Tarım ve Orman Bakanlığı, yurt içinde üretilen ve ithal edilen gıdaların kontrollerinde uygulanacak maksimum pestisit yani ilaç kalıntı limitlerinde güncelleme yaptı. Amaç ne? Son güncellemeyle birlikte Avrupa Birliği standartlarına uyum sağlamak.
Hangi ürünleri kapsıyor? Taze sebze ve meyveler, Türkiye’de üretilen baklagiller, tahıllar, çay ve bitkisel infüzyonlar ile hayvansal gıdalarda uygulanacak.
Tamam birçok gıdada limitler aşağıya çekildi, tolerans değerleri azaldı. Burada dikkat çekici bir detay var ki; bazı gıdalar için ilk defa kalıntı limiti belirlendi!
Evet!
“Türk Gıda Kodeksi Pestisitlerin Maksimum Kalıntı Limitleri Yönetmeliği'nde Değişiklik Yapılmasına Dair Yönetmelik” resmî olarak yürürlüğe girdi.
Girdi girmesine ama pratikte nasıl gelişmeler bizi bekliyor? Esas mesele bu soruda!
Tarım ürünlerindeki ilaç tehlikesi, yani zehir kalıntıları ne zaman sona erecek?
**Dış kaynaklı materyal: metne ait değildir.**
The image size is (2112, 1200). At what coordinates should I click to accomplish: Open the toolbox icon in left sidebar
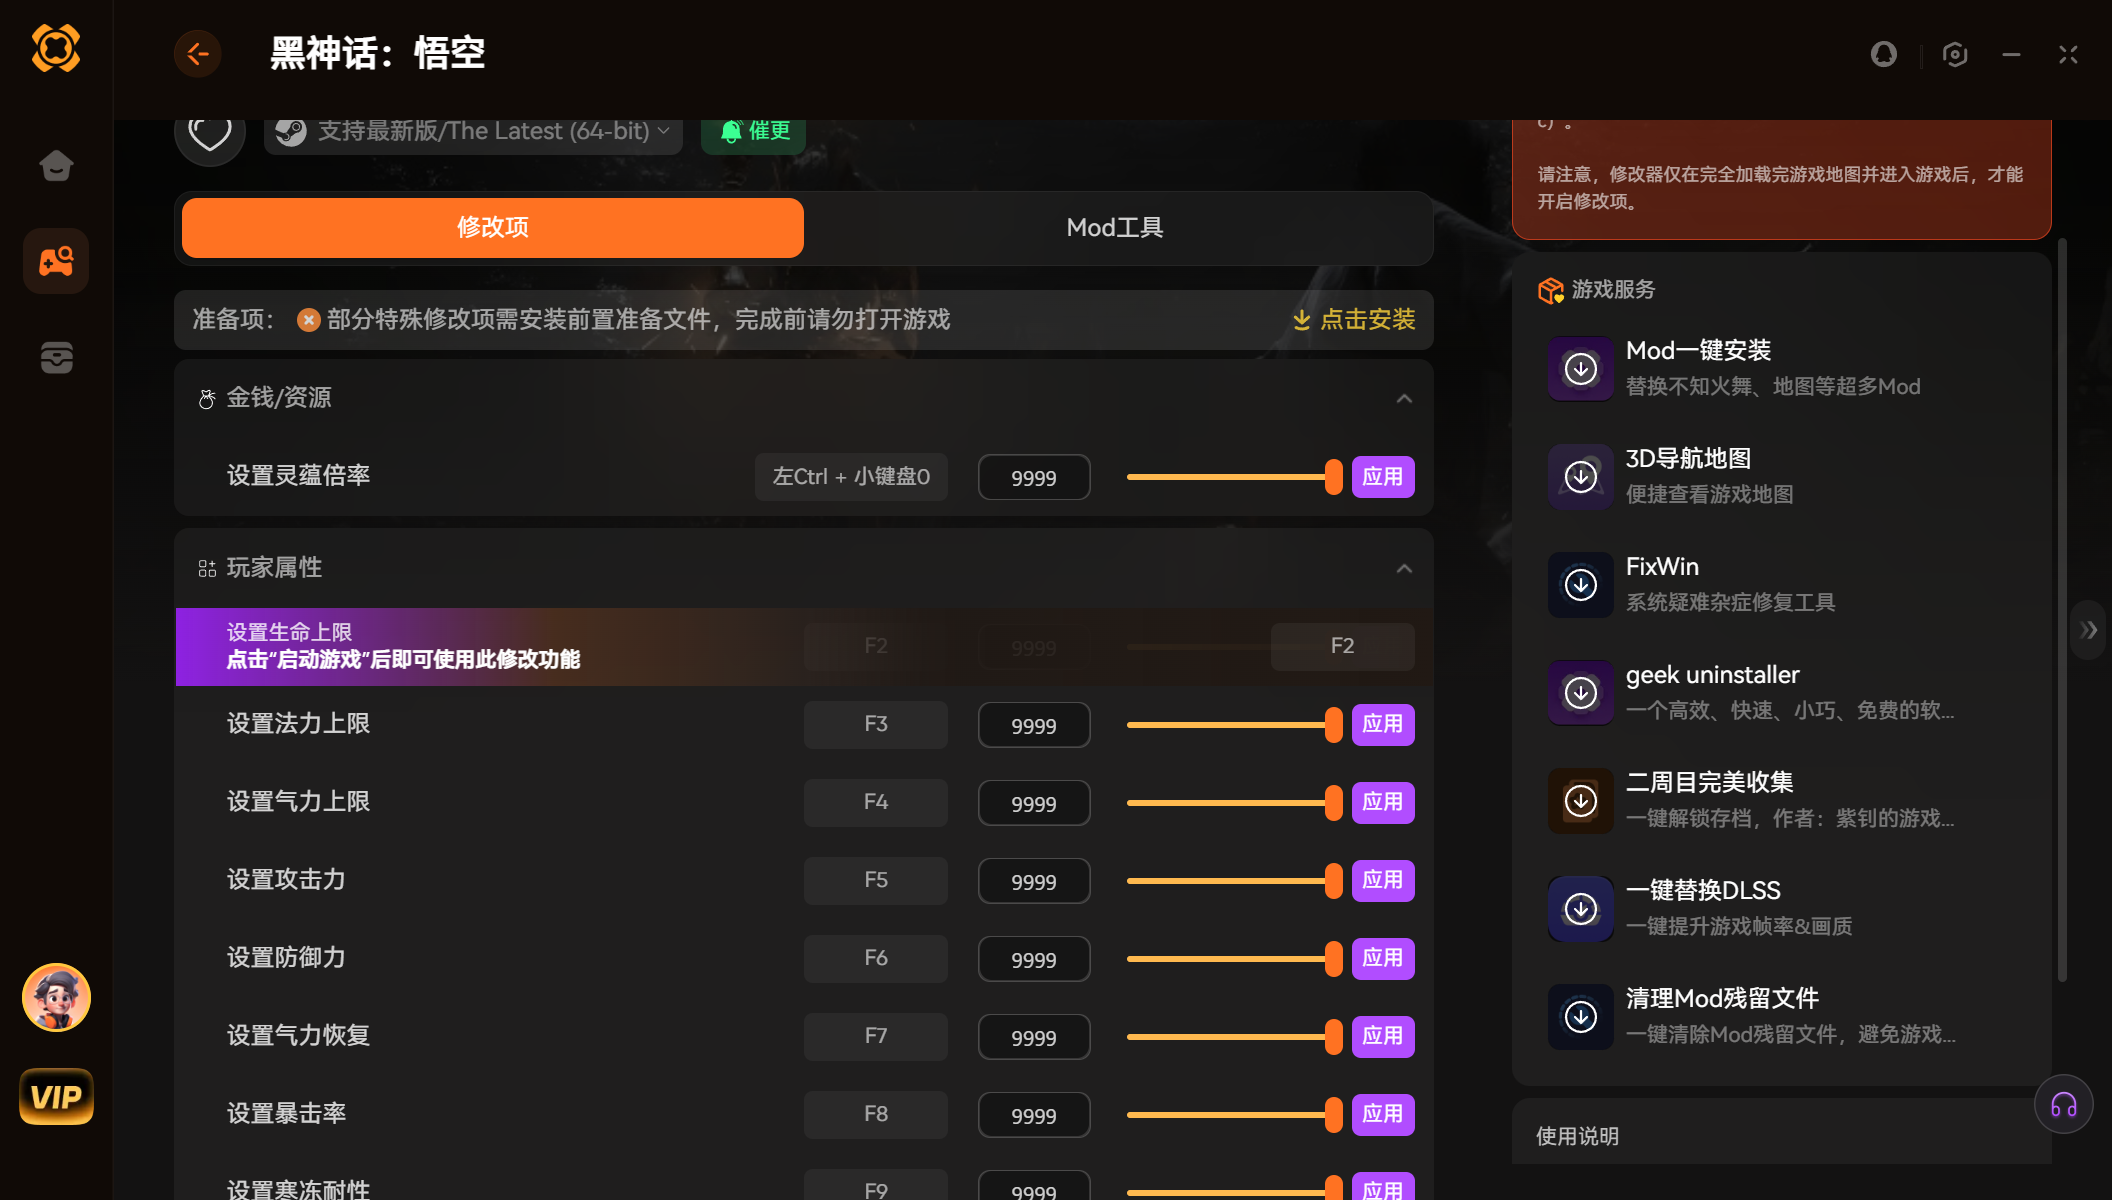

Bir başka soruyla böyle bir şey mümkün mü?
Bu iş gevşeklik kaldırmaz, suistimale gelmez, yasalarla açıklandığı gibi sonuç vermez. İllaki uygulamada başarılı olmak gerekiyor.
Uygulamada başarı için eğitim, denetim, yaptırım üçlüsünü tavizsiz uygulamak gerekiyor. Ayrıca yasayı vicdanlarda güncellediğimiz gün bu tehlikelerin son bulacağını garanti ediyorum. Değilse, huylu huyundan vazgeçmeyecek, gözü dönmüş fırsatçılar vatandaşı zehirlemeye devam edecektir.
En büyük zararı Türk mutfağı görüyor!
Gıda hilelerinin, pestisit kalıntılarının, taklit ve tağşiş alçaklığının zararları saymakla bitmiyor.
Toplum sağlığına, ekonomiye, sosyal ilişkilere, ticaret ahlakına… Hayatımızın her alanında zararlar veriyor.
En önemli zararlarından biri de Türk mutfağına yaşattığı kayıplar...
Malum olduğu üzere Türk mutfağı; ham maddesi, hazırlanışı, sunumu, tüketimiyle tam bir kombinmasyonlar zinciri şeklinde tezahür eder.
Ancak kötü malzeme, kimyasal katkılı ham madde bu muhteşem yapıya darbe vuruyor. Lezzet silsilesini akamete uğratıyor.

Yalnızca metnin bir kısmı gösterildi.